Heather Pepkowski petitioned for an ex parte protection order against Allison, her neighbor, alleging he harassed her and her mother, which constituted stalking. The trial court granted the order and set a hearing for 45 days later. Pepkowski was the first to testify at the hearing, but because she had an apparent anxiety attack while on the stand, Porter Superior Judge Julia Jent continued the hearing for six months. Jent also extended the temporary protection order until that time.

“It was certainly within the trial court’s discretion to continue the matter based on Pepkowski’s apparent anxiety attack at the hearing. A six-month delay, though, defeats the (Indiana Civil Protection Order) Act’s purpose of protecting victims in a fair, prompt, and effective manner. It also runs contrary to Section 34-26-5-10(a), which requires a hearing within thirty days after a request for a hearing is filed ‘unless continued by the court for good cause shown.’ The trial court made no record explaining why a delay of six months was necessary,” Senior Judge Carr Darden wrote in Douglas J. Allison v. Heather Pepkowski, 64A05-1311-PO-554.

Allison argued that the trial court’s Oct.10, 2013, order is appealable as a matter of right because it is an interlocutory order granting or refusing to dissolve a preliminary injunction. However, a preliminary injunction may not be granted without notice and an opportunity to be heard at a hearing, Darden pointed out. Allison appeared at the October hearing, but it ended before he had an opportunity to be heard.

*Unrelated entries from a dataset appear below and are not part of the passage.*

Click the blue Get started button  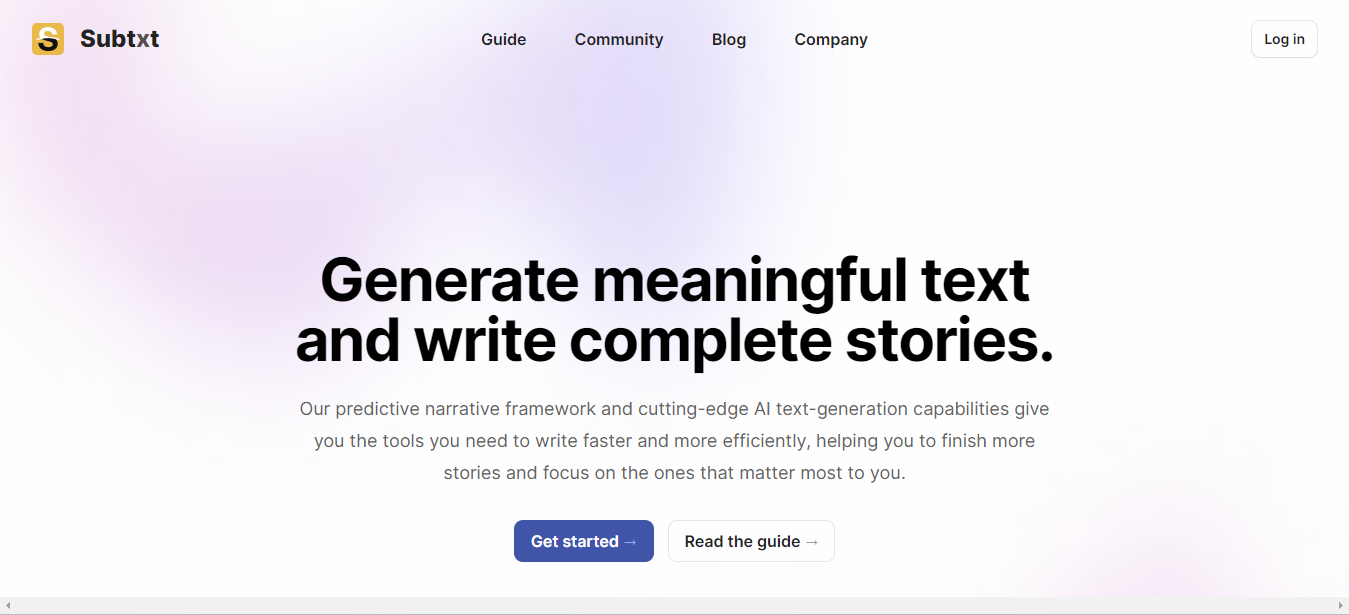(584, 541)
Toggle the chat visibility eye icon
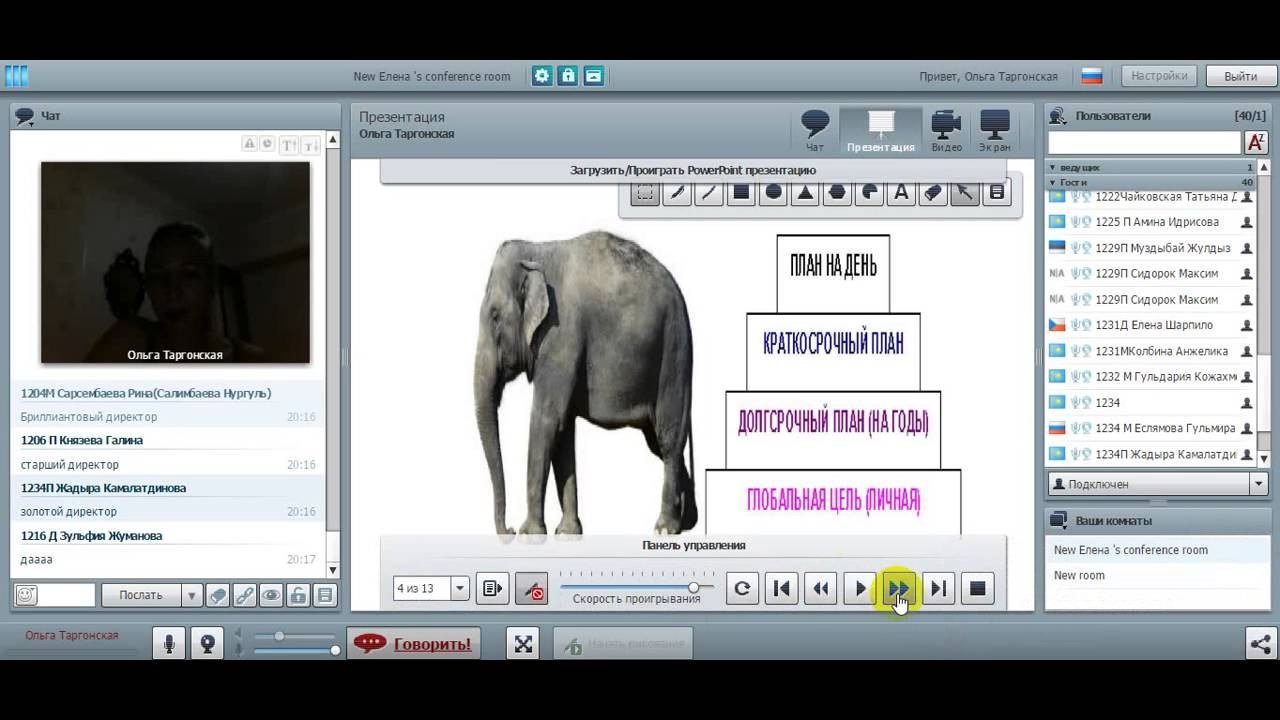The height and width of the screenshot is (720, 1280). pyautogui.click(x=271, y=595)
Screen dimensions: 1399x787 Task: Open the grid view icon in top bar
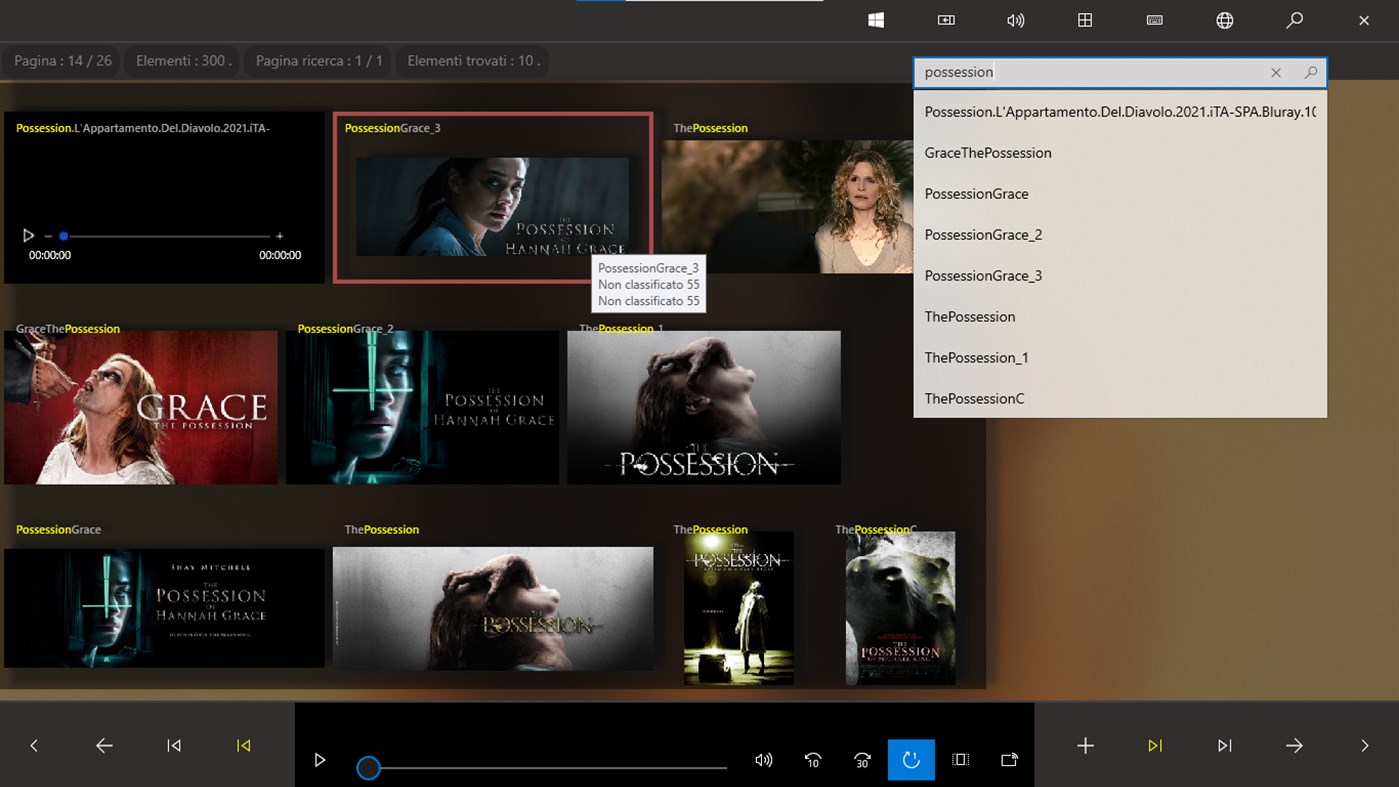[x=1085, y=20]
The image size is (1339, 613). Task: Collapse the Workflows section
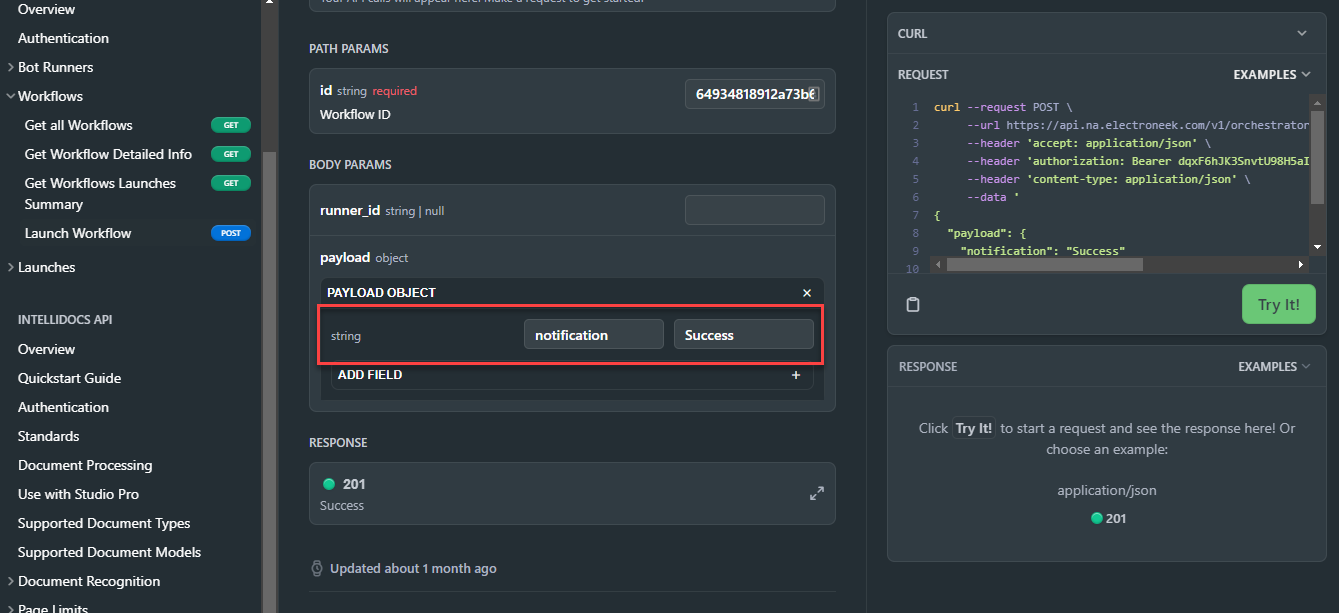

The court’s extension granted a temporary protection order, not a preliminary injunction.

The judges dismissed Allison’s appeal because temporary protection orders are not appealable as of right.

“To pursue this appeal, Allison was required to seek the trial court’s certification of the order for interlocutory appeal, and upon the court’s certification, to ask us to accept jurisdiction over the appeal,” Darden wrote.